= Selected excerpt =
The Structural Problem No Ban Can Reach
The Telegram ban does not address the condition that made the 2026 leak possible. That condition is an insider threat inside the NTA's own processes.
The Public Examinations (Prevention of Unfair Means) Act, 2024, was enacted to address cheating and malpractices in public examinations, including paper leaks, organized cheating gangs, and impersonation. The Act specifies unfair means to include unauthorized access or leakage of question papers, assisting candidates during examinations, tampering with computer networks, and conducting fake examinations for monetary gain. General offences carry imprisonment of three to five years with fines up to Rs 10 lakh, while organized crimes attract five to ten years imprisonment and fines of at least one crore rupees. The Act mandates technological safeguards such as CCTV surveillance, biometric verification, and electronic jammers during examinations. However, the Act primarily focuses on punishment and surveillance but lacks emphasis on preventive measures such as ethics education, awareness campaigns, and mental health support for students. Experts argue the Act should be part of a comprehensive plan that includes technology developments, greater monitoring, and effective administrative procedures rather than relying solely on deterrence.

= Data supplied =
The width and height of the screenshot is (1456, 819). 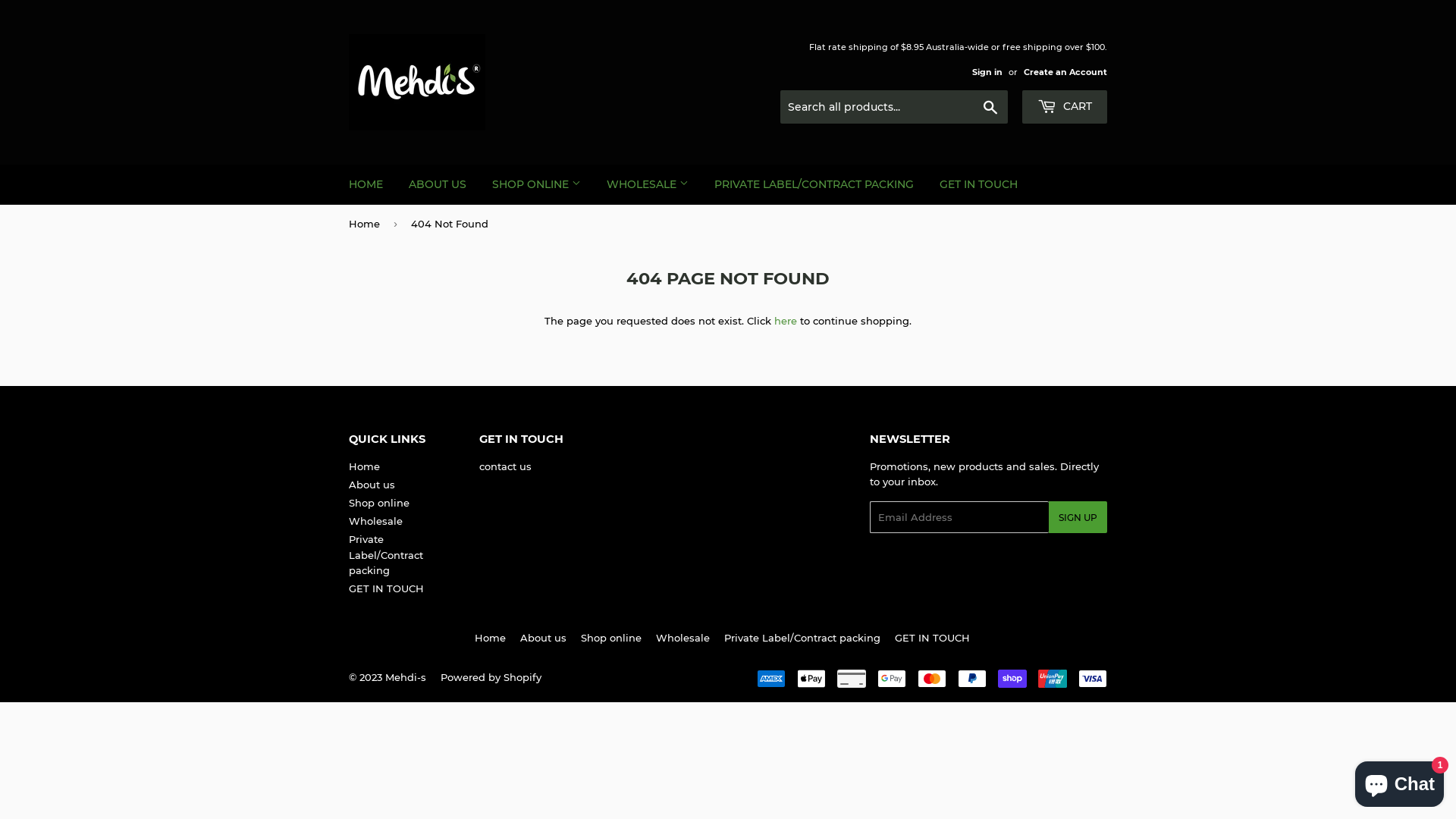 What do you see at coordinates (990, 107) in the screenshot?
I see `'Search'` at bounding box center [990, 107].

---

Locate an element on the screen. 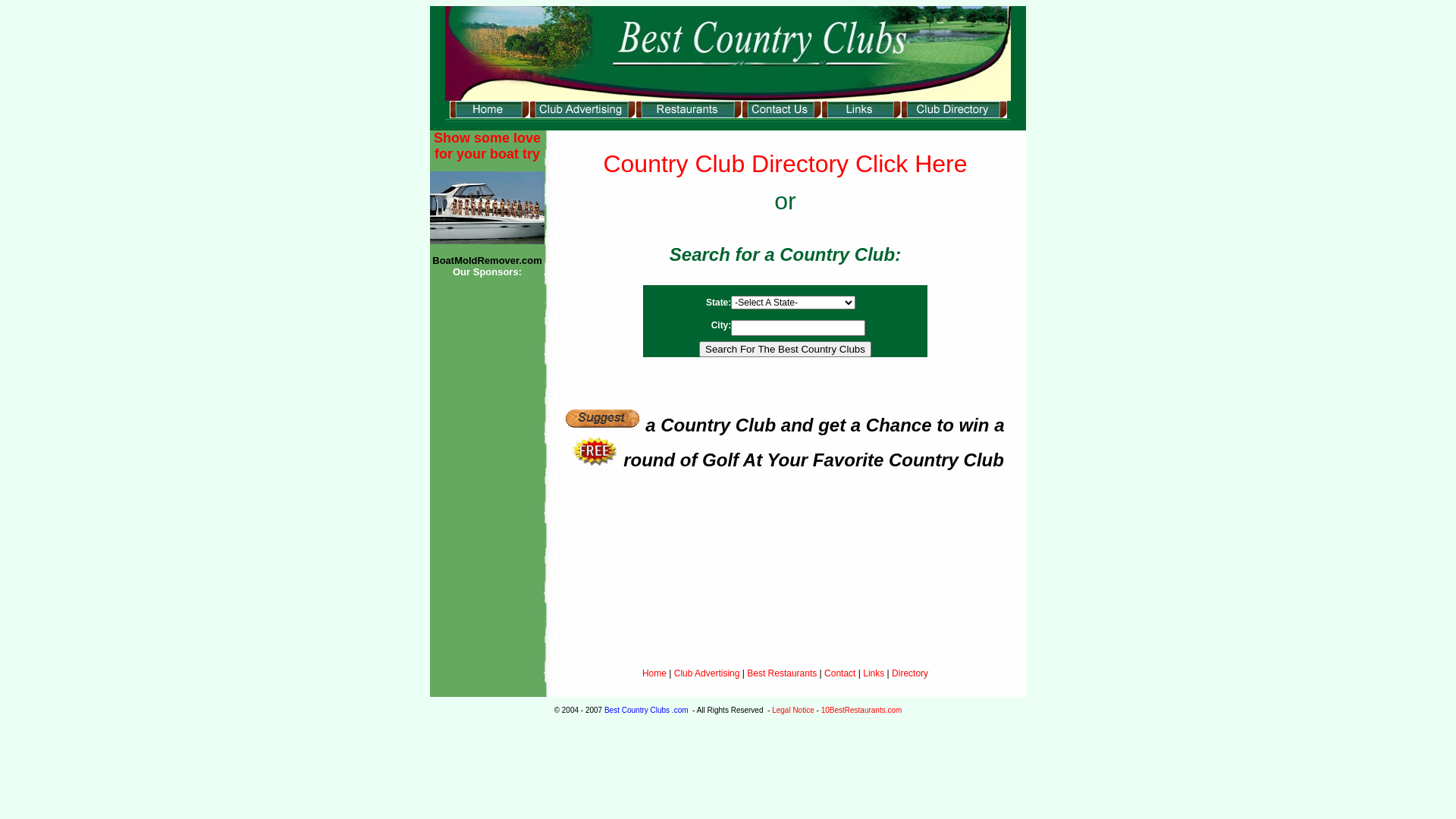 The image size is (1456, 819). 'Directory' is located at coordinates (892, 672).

= What is needed =
In the excerpt on the Telegram ban and exam paper leaks, what prison term does the 2024 Act set for organized crimes?

= Task output =
Five to ten years of imprisonment.